Speaking of users, I'd like to mention another new control in ASP.NET 2.0—the CreateUserWizard control—which provides a built-in wizard to add a new user to the current membership data provider. This built-in control differs from other controls you might write in that it automatically targets the configured membership provider and data store for membership information you employ at login time in a Forms Authentication scenario.

The "Add New Employee" Wizard

As you can see, Figure 8 doesn't include any server-side code. You can save that code to an ASPX file, point the browser to it, and see the page shown in Figure 9.

Figure 9 Employee Data Wizard

Figure 9** Employee Data Wizard **

The wizard consists of three steps. First you collect the name of the new employee, personal information, and notes. Next, you finalize the wizard by creating a summary page where all the collected information is shown to the user for confirmation. Then the wizard completes the operation, persists any data, and displays the final message through a completion step. As Figure 9 shows, you can easily (and declaratively) implement validation to make sure users move to the next step only if proper data has been entered. You should use ASP.NET validators in the wizard's view for quick client-side checks; you should use transition events (which I'll discuss a little later on) if you need to access any server-side resources to validate input.

Although a wizard's forms are related logically, they still need to look related. A few simple tricks shown in Figure 8 will help you get there. Most importantly, each step should be the same size, with special attention paid to each form's height. This ensures that the button bar is not moved up and down as you move through pages (an annoying habit of wizards that frustrates many users). If you're still a little bit skeptical, just try it: write a frequently clicked button bar (like a DataGrid pager), change the page size so that the button bar is displayed at different heights each time, then try clicking your way through it. Annoying, isn't it?

ASP.NET 2.0 provides customizable themes to make your wizard especially attractive. A theme is a set of graphical settings (stylesheets and control attributes) that apply to all server controls in the page or application. They provide a useful way to apply a standard, consistent look to Web pages and controls. Themes are deployed as text files and can be global to the application as well as local to the various individual pages. It's worth noting, however, that no global themes will be provided in the ASP.NET 2.0 final product. If you're looking for an attractive, easily applied set of built-in styles to use with your server controls you should use the Visual Studio 2005 AutoFormat feature instead.

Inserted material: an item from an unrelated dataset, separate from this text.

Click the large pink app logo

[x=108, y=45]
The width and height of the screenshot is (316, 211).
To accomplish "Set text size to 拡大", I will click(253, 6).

In the top-left corner of your wizard you can add an image. It provides a little visual interest and can convey some additional information, especially if you're using a sidebar (see Figure 9).

Some of the style properties listed in Figure 2 refer to buttons in the navigation area. There are many ways for you to change the look of these controls. The easiest way to give all buttons a consistent appearance is to define a NavigationButtonStyle object. This setting ensures that all buttons share a common set of styles while allowing you to customize each button individually through a specific style such as CancelButtonStyle.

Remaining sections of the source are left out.